## START PAGE TEXT

Final Exam: Part I
In this exercise, we analyze a simple economic environment featuring production, investment and labor demand. Your job is to replicate my results. You should submit both the Rmd/Qmd source and the generated HTML file.
In replicating the results, your economic knowledge will be more important than your R knowledge. Indeed, in order to replicate the results, it is necessary to comprehend the fundamental economic scenario, and then tell the story using basic commands in the programming language R.
Setup
Consider the following production and investment process for \(j=1,...,1000\) firms across \(t=1,...,10\) periods.
The log production function for firm \(j\) in period \(t\): \[ y_{jt} = β_0 + β_l l_{jt} + β_k k_{jt} + ω_{jt} + η_{jt} \] where \(ω_{jt}\) is the anticipated shock and \(η_{jt}\) is the ex post shock. The anticipated shocks evolve as: \[ ω_{jt} = α ω_{j,t-1} + ν_{jt}. \] Assume \(ν_{jt}\) (\(η_{jt}\)) is an IID normal random variable with mean 0 and standard deviation \(σ_ν\) (\(σ_η\)).
The product price is the same across firms and normalized at 1. The wage \(w_t\) is constant at 0.5.
The capital accumulate according to \[ K_{j,t+1} = (1-δ) K_{j,t} + I_{jt}. \]
Our goal is to estimate the parameters \(β_l\) and \(β_k\) in the production function and the parameter \(α\). To do that, we first simulate the data set df_all, and then estimate the parameters.
Simulation
We set the parameters as follows:
| parameter | variable | value |
|---|---|---|
| \(β_0\) | beta_0 |
1 |
| \(β_l\) | beta_l |
0.2 |
| \(β_k\) | beta_k |
0.7 |
| \(α\) | alpha |
0.7 |
| \(σ_η\) | sigma_eta |
0.2 |
| \(σ_ν\) | sigma_nu |
0.5 |
| \(σ_ω\) | sigma_w |
0.1 |
| \(δ\) | delta |
0.05 |
- Define the parameter variables as above.
- Write a function that returns the log output given
l,k,ωandηunder the given parameter values and name itlog_production(l, k, omega, eta, beta_0, beta_l, beta_k).

## END PAGE TEXT

*GIVEN PROBLEM A*:
Answer these questions from the exam page above:
(i) Which two files must be submitted?
(ii) How many firms and how many periods does the production and investment process cover?
(iii) What value is set for the wage?

## START DATA PROVIDED

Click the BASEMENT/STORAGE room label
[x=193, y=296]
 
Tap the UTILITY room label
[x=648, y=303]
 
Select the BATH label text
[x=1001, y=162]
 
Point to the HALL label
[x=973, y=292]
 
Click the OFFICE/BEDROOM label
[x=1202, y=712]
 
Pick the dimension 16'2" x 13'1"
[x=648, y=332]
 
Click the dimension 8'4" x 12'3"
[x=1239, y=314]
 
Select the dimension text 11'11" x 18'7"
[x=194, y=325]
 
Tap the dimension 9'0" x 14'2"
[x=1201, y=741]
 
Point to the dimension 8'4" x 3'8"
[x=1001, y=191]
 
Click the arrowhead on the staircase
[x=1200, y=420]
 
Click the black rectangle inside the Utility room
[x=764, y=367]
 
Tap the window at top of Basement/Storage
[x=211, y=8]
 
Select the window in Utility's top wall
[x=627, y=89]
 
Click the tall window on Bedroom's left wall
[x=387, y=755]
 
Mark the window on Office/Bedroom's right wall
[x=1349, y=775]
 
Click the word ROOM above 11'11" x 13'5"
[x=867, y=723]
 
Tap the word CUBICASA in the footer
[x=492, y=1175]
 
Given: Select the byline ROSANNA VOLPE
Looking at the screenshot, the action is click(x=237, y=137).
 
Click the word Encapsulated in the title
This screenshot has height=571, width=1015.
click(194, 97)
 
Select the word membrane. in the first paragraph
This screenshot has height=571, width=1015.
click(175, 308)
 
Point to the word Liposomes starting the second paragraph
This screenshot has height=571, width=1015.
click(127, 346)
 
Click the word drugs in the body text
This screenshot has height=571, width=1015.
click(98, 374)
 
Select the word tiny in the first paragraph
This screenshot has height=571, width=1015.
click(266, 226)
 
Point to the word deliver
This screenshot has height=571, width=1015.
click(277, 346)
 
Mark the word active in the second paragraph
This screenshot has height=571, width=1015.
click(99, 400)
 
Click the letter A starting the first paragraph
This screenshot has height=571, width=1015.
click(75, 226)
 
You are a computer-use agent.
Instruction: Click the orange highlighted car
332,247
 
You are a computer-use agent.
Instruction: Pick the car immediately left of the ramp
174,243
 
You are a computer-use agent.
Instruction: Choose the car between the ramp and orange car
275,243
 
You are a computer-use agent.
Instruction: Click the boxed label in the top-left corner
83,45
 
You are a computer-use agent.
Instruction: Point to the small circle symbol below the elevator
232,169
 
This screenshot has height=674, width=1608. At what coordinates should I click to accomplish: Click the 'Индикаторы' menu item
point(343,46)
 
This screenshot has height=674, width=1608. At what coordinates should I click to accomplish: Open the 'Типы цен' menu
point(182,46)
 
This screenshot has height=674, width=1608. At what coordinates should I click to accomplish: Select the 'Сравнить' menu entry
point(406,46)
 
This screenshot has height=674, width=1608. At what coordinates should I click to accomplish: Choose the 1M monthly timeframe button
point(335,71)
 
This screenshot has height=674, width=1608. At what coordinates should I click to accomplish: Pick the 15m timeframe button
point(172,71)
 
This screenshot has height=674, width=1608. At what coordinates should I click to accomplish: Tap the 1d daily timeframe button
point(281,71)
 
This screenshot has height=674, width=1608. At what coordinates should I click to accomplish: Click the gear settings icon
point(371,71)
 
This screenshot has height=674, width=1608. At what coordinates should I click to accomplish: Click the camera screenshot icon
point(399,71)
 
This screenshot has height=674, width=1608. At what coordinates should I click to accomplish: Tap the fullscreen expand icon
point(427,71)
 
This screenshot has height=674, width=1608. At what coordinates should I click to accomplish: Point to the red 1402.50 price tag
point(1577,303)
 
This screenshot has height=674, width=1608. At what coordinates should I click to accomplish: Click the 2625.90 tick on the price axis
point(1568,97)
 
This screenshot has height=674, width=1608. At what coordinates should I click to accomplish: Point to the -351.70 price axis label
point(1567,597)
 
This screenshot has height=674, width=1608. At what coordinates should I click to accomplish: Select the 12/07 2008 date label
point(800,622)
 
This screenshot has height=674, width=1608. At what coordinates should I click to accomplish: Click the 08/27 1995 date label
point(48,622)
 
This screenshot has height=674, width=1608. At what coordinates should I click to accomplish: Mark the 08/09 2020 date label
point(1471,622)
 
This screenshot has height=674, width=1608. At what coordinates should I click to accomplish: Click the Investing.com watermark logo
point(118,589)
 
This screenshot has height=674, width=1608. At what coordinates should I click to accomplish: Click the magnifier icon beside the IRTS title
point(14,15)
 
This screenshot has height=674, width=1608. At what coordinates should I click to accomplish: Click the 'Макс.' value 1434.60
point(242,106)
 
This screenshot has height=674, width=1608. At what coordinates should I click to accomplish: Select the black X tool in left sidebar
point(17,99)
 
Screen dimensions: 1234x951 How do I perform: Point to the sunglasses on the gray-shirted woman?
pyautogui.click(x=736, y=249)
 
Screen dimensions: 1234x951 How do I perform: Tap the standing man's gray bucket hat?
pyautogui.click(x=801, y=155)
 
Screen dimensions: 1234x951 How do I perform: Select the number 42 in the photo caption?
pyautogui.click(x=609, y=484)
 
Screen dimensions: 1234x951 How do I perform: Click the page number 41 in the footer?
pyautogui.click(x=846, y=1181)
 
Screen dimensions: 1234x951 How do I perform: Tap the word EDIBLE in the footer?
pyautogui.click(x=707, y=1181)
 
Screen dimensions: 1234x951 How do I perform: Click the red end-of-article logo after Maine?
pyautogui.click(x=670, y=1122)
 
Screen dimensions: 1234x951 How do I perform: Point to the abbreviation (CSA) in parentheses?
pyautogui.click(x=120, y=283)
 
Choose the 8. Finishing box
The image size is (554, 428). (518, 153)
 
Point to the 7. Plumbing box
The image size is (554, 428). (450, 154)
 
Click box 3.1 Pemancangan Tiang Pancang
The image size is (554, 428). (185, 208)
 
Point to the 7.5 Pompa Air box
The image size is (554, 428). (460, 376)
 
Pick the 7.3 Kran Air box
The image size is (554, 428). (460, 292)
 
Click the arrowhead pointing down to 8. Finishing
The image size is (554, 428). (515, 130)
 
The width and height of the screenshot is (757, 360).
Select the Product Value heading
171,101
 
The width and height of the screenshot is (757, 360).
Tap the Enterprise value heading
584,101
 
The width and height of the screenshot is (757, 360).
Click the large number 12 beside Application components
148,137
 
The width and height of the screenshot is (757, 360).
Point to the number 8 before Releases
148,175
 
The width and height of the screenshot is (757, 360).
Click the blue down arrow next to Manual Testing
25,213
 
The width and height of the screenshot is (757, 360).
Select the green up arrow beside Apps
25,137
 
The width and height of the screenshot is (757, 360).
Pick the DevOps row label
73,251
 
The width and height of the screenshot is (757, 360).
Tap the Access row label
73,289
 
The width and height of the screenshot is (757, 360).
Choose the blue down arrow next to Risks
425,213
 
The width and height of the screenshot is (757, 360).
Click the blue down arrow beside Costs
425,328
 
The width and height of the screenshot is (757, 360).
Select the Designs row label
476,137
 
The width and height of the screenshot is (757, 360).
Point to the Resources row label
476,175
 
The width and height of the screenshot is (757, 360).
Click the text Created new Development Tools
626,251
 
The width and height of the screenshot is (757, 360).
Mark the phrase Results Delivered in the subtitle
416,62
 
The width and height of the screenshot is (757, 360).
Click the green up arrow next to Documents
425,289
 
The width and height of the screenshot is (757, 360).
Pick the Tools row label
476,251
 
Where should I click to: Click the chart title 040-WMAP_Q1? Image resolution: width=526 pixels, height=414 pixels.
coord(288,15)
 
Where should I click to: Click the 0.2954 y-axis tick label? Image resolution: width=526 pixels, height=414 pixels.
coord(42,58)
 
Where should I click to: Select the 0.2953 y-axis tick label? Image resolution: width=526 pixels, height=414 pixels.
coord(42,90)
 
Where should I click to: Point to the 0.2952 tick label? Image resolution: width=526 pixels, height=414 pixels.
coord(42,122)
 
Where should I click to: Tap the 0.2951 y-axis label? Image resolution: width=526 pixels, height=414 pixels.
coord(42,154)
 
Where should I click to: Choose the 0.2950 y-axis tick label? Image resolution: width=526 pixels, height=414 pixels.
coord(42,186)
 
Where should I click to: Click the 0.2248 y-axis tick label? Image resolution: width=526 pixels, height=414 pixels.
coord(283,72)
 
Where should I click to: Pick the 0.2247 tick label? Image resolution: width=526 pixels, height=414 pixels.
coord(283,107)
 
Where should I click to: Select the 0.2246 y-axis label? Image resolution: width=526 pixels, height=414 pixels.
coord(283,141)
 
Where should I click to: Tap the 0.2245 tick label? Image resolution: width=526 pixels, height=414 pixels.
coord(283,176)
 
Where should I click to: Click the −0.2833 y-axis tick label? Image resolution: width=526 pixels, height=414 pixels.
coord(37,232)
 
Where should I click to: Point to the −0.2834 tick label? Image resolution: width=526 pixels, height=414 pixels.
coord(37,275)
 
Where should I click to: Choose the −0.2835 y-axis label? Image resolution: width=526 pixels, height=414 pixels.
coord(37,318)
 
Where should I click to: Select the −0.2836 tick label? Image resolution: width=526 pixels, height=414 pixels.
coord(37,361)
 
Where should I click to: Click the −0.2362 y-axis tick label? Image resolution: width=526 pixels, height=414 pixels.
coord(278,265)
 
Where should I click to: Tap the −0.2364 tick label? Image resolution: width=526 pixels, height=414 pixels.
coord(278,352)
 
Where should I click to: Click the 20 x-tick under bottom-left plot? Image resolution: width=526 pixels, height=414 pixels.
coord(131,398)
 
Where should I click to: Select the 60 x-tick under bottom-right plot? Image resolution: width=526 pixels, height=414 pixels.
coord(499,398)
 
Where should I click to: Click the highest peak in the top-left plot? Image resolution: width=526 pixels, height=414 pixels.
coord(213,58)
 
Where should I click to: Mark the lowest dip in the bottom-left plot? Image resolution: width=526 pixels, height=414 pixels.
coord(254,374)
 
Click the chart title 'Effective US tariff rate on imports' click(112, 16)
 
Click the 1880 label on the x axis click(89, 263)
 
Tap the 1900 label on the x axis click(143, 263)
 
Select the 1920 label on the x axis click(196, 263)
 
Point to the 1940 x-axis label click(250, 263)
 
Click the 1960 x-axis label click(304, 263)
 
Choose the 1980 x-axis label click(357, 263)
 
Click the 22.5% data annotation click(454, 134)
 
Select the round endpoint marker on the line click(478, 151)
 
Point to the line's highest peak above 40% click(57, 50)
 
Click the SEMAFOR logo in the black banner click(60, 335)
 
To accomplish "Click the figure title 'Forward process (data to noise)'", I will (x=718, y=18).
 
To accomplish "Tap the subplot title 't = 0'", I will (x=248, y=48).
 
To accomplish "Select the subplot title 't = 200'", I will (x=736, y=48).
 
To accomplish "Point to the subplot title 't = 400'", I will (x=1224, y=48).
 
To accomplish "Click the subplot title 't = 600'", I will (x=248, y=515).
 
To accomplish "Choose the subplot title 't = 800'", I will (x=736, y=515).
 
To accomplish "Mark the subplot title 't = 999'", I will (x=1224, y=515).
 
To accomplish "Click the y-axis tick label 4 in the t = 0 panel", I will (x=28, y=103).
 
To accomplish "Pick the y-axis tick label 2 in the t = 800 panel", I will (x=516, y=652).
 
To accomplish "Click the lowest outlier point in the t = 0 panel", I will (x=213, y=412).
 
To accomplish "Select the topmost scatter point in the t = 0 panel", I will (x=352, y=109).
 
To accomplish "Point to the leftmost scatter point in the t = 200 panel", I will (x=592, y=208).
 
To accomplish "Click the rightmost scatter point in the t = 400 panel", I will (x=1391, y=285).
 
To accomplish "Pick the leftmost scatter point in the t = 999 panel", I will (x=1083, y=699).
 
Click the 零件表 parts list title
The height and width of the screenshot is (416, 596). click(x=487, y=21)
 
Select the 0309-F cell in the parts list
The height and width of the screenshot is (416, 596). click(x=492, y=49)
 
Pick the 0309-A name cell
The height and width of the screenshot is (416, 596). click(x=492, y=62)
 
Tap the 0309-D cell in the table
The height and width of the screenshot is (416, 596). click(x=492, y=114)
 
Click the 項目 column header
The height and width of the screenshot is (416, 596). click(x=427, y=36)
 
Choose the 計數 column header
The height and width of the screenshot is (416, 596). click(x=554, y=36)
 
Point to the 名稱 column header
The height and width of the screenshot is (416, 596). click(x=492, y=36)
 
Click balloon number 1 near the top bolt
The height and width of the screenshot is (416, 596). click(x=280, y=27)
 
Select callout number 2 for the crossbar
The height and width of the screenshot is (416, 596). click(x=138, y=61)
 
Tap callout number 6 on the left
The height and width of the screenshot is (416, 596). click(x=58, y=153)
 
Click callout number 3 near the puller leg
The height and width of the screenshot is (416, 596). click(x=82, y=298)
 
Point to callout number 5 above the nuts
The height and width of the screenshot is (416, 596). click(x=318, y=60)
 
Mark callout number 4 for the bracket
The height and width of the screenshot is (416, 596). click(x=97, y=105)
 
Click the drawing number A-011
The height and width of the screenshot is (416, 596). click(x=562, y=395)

## END DATA PROVIDED

*GIVEN PROBLEM B*: Identify every line in the listing that contains the word "scatter", and copy each one.

*EXERCISE RESPONSE A*:
(i) The Rmd/Qmd source and the generated HTML file.
(ii) 1,000 firms across 10 periods.
(iii) 0.5.

*EXERCISE RESPONSE B*:
To accomplish "Select the topmost scatter point in the t = 0 panel", I will (x=352, y=109).
To accomplish "Point to the leftmost scatter point in the t = 200 panel", I will (x=592, y=208).
To accomplish "Click the rightmost scatter point in the t = 400 panel", I will (x=1391, y=285).
To accomplish "Pick the leftmost scatter point in the t = 999 panel", I will (x=1083, y=699).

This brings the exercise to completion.